Ihm zufolge weiß Moskau "von den Absichten des Kiewer Regimes und seiner westlichen Handlanger, sich für den gescheiterten 'Friedensgipfel' auf dem Schweizer Bürgenstock Mitte Juni dieses Jahres zu rehabilitieren und zu versuchen, eine vergleichbare Veranstaltung abzuhalten". Und dazu soll sogar Russland eingeladen werden (damit es nicht wieder zu einem Fehlschlag wird).

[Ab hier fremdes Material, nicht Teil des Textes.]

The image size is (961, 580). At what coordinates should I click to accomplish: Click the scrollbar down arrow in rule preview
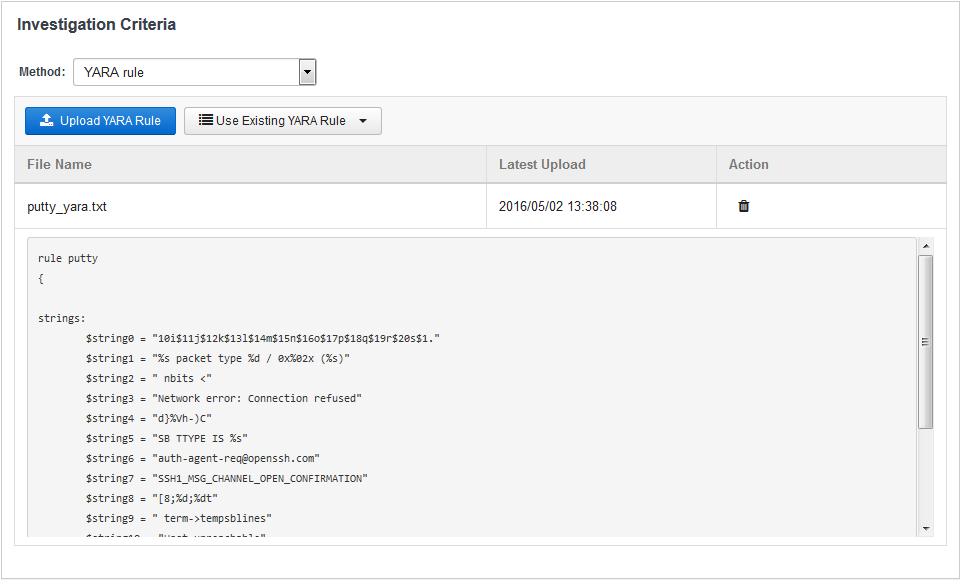pos(925,527)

Allerdings wird der Westen auf dieser Konferenz erneut versuchen, "die absolut aussichtslose und mit einem Ultimatum versehene 'Selenskij-Formel' durchzusetzen". Außerdem sei der Westen damit beschäftigt, "andere Initiativen zur Lösung der Ukraine-Krise zu ignorieren". Das bedeutet, dass Moskau sich an dieser Täuschungsaktion nicht beteiligen wird.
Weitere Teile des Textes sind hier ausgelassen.